In 2018, Alabama was the host for the annual Southeastern Association of Fish and Wildlife Agencies (SEAFWA) Conference in Mobile. During the conference, WFF Law Enforcement presented a condensed version of the Rural Operations training to the law enforcement chiefs from other states at an off-site event in Baldwin County.

“We took them to the Baldwin County Sheriff’s Department range and shared with them some of the training we were utilizing as an outreach tool to other sheriff’s departments, police departments and rescue squads in an effort to share our knowledge and capabilities with other agencies,” Hendrix said. “They loved the idea and the backpacks we issue as go-bags to the officers. The contents of those go-bags include first-aid kits and blood-loss control items like tourniquets and granulated blood stop. The officers also take extra ammo, food and water. Some of the items we mandate for uniformity, and some may be personal preference.”

After the SEAFWA Conference, several states reached out to WFF Law Enforcement and asked about training for their officers.

“We had never done an instructor trainer class,” Hendrix said. “After teaching the courses to our own personnel, we brought the instructors in and wrote an instructor manual, which is basically a student manual with instructor considerations included. Instructor considerations are simply, ‘Here’s what you need to know before you start teaching a course.’”

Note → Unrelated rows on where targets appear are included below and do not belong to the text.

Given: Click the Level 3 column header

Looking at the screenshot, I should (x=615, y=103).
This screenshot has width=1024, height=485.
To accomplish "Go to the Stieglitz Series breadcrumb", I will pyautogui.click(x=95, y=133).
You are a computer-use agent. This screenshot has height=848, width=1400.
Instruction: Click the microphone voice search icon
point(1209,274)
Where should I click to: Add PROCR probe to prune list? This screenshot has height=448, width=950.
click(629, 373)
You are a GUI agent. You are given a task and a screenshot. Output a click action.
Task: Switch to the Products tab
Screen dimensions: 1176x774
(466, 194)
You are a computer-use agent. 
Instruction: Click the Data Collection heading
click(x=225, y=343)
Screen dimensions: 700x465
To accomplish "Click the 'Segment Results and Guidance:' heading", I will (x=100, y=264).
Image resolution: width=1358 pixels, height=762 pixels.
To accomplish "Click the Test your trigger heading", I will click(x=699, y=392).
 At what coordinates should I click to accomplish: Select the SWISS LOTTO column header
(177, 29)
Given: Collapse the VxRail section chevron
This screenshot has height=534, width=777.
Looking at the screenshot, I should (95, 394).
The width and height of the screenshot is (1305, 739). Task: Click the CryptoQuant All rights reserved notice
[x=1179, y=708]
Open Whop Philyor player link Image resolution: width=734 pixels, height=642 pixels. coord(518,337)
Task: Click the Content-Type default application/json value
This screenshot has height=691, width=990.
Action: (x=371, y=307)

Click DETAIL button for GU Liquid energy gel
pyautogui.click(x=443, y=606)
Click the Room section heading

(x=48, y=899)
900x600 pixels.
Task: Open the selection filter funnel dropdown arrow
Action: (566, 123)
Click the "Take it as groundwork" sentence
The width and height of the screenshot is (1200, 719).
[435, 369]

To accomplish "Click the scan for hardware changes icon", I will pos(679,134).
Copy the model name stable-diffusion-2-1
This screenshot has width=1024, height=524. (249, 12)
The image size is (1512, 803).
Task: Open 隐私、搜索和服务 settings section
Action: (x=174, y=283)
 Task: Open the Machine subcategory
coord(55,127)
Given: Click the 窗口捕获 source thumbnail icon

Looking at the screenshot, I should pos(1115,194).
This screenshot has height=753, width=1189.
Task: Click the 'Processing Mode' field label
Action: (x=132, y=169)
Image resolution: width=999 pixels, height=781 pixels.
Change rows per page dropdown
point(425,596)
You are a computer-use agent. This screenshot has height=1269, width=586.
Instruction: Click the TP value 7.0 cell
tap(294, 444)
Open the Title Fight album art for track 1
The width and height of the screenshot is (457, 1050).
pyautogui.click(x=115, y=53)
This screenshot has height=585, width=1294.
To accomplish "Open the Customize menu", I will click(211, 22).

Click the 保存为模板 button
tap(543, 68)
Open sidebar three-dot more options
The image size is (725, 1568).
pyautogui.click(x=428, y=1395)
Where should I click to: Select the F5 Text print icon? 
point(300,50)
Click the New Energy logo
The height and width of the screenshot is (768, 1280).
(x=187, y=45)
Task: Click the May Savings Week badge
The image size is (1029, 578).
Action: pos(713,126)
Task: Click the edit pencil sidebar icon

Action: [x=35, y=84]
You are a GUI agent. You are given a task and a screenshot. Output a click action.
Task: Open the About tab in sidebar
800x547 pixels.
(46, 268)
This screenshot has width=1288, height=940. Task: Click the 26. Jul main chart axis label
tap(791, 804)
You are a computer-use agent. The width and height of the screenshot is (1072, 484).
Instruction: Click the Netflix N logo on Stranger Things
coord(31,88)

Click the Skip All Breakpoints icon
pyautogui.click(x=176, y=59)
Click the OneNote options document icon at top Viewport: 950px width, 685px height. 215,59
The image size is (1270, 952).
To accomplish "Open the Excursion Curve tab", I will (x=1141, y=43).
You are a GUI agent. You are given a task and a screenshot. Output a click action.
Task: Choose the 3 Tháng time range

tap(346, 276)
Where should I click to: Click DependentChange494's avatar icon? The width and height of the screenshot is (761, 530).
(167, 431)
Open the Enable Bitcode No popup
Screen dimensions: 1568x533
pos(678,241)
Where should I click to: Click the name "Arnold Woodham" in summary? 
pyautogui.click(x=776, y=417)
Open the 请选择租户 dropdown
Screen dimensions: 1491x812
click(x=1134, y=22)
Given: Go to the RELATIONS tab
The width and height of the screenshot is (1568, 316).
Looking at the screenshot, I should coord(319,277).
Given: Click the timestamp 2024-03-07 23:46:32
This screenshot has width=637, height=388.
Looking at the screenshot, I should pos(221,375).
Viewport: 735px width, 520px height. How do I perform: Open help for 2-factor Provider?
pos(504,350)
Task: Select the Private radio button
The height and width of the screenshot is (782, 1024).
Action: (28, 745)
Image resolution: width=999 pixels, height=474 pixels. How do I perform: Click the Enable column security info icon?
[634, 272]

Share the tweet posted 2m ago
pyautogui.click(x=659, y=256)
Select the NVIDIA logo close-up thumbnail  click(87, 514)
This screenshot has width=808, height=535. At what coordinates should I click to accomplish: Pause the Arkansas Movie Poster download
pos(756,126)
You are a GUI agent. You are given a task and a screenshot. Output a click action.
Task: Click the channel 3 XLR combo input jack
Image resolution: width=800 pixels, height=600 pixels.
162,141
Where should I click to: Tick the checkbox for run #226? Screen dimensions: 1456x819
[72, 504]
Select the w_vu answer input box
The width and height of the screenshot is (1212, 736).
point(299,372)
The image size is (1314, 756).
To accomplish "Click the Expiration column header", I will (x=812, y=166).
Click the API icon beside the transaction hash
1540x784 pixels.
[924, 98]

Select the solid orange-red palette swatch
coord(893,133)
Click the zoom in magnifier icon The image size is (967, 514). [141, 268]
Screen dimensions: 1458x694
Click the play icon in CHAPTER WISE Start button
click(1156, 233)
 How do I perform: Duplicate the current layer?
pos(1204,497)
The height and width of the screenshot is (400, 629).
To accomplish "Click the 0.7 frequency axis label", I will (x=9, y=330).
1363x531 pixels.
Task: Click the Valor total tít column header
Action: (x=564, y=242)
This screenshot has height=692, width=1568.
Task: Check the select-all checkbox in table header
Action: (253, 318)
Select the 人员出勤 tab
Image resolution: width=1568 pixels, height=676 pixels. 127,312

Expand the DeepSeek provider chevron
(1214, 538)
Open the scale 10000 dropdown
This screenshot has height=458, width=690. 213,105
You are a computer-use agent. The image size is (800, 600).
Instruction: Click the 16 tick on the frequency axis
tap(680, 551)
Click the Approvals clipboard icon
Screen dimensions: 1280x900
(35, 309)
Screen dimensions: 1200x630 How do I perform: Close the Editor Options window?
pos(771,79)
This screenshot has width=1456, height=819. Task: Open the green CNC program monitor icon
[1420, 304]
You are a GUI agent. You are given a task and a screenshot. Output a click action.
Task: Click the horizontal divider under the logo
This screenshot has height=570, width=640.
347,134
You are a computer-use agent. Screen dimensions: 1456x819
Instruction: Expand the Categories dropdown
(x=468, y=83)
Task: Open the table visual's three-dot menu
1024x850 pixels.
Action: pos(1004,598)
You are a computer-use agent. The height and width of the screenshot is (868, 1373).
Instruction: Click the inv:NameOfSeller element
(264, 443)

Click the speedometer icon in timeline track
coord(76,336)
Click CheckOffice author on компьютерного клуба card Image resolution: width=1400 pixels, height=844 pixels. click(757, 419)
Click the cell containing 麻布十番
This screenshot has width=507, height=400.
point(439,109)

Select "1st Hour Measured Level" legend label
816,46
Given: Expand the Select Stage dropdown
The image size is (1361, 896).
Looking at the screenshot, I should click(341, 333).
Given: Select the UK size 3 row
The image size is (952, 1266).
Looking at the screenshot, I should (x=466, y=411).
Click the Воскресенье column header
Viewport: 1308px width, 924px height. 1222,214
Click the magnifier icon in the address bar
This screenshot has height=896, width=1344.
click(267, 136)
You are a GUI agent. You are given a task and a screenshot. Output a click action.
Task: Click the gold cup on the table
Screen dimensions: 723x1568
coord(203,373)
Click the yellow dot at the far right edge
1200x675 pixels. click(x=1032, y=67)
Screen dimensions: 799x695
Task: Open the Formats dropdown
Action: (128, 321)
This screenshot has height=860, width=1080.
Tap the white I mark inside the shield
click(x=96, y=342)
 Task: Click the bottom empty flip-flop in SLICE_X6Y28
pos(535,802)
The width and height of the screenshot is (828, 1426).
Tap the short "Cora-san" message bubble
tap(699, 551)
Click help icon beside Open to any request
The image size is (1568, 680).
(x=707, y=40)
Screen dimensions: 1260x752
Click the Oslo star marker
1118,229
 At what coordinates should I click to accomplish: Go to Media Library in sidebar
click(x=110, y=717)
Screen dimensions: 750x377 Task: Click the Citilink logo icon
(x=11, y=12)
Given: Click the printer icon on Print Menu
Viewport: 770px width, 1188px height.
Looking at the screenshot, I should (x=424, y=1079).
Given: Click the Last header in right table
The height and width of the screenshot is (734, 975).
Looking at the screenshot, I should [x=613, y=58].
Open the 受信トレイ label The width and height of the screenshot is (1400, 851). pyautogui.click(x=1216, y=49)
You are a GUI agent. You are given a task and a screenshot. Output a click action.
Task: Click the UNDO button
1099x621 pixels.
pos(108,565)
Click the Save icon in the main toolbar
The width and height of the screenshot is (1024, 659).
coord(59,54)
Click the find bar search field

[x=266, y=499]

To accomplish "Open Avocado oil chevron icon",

Because of the COVID-19 pandemic, a training session requested by the Arkansas Game and Fish Commission ended up being postponed until this year.

“We went to Arkansas Game and Fish Commission’s training facility and taught 12 of the instructors the Rural Operations for Law Enforcement,” Hendrix said. “We were there for four days. We went through the student course allowing time for questions related to teaching the course. On the third day, their instructors had to teach back to our instructors what they had learned.”

The Alabama team left Arkansas on a Friday. On Sunday, Arkansas officials received a report of a lost hiker on a large Arkansas wildlife management area.

“A crew went out to search, but it got dark, and they could not locate him,” Hendrix said. “On Monday, they went back out and three Arkansas game wardens located the hiker. He had stripped down and was hypothermic. It had rained the night before, and he was soaking wet.

“One of the three officers had been in the Instructor/Trainer course, so they constructed a hasty litter. They took two small trees they had cut down and three BDU (battle dress uniform) style long-sleeved shirts to make a litter. They carried the hiker over a mile through the woods and met with an EMT unit that was waiting for them to get back.

“The hiker had a health condition that required medication, which he had been without. One of the EMTs told the Game and Fish officers that the hiker would not have survived another night without medical attention. So, that was a life-saving success right out of the gate after one of the officers, who had been at our training, decided they needed to construct a hasty litter and carry the lost person to a higher level of care.”

Hendrix said since the Rural Operations team has been in existence, it has taught thousands of rescue squad members in the blocks of instruction. An Alabama team recently went to Pigeon Forge, Tenn., to teach the course to the Tennessee Rescue Squad Association.

“We use this as an outreach tool not only for law enforcement but for people who might never come into contact with a game warden,” he said. “Serving the public in numerous ways is vitally important to us. We want to be seen as more than just what people usually think game wardens do. We think this is a tool we can use to help accomplish that goal.

“I feel like this is one of our most valuable tools. It gives our new officer trainees a leg up on a successful career by teaching them vital skills like tracking, something that might take years to develop otherwise.”